Getting Started with PiTiVi
Video editing on Linux has had a long and complicated history. Although Linux has long-bathed in image editing, music production and other creativity-enabling applications, the platform traditionally has struggled with video production. In the early days, the problem was pinned on the complexities of supporting different video codecs, but as codec support continued to improve, the spotlight instead was shone on video editors.
Unfortunately, video editors were largely divided into two camps: hugely complex, resource-hungry behemoths, such as Cinelerra, or over-simple, limited offerings such as Kino. Across the world Linux, users craved a middle ground, desperately hoping for a simple, usability-orientated editor that supports a wide variety of media formats fused with the ability to be used on real-world projects.

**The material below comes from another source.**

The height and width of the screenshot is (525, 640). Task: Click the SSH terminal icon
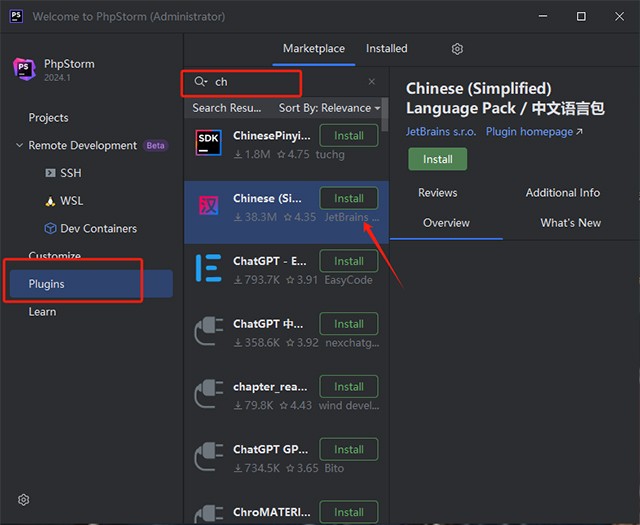(50, 173)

Three years ago at the GNOME developer conference, Edward Hervey, a French developer living in Barcelona, presented the first cut of his video editor project, PiTiVi. With it, Edward made a series of firm decisions. First, it was based on the GStreamer multimedia framework—arguably the most popular and recommended way to handle low-level multimedia operations and content. Second, he focused his project firmly on usability and ease of use. Edward never set out to produce a super-complex professional editing tool, but rather a tool focused on simple real-world projects, such as editing your honeymoon video and putting it on YouTube. Finally, Edward was willing to delay the development of PiTiVi to “do things right”.
The latter was particularly apt. It took him three years to get PiTiVi in a shape where it could be used for the “real” projects he targeted. Much of the reason for this was that as Edward hacked on PiTiVi, he would find bugs and missing features in GStreamer, so he would step away from the PiTiVi coal-face to fix the GStreamer bug or feature before returning back to PiTiVi. Although it was a frustrating and time-consuming process, Edward's work paid off. GStreamer is an incredibly powerful and stable framework for building applications, so much so that I myself created a music multitracker project with it called Jokosher. Edward's work not only generated a better GStreamer, but also a more powerful and mature PiTiVi.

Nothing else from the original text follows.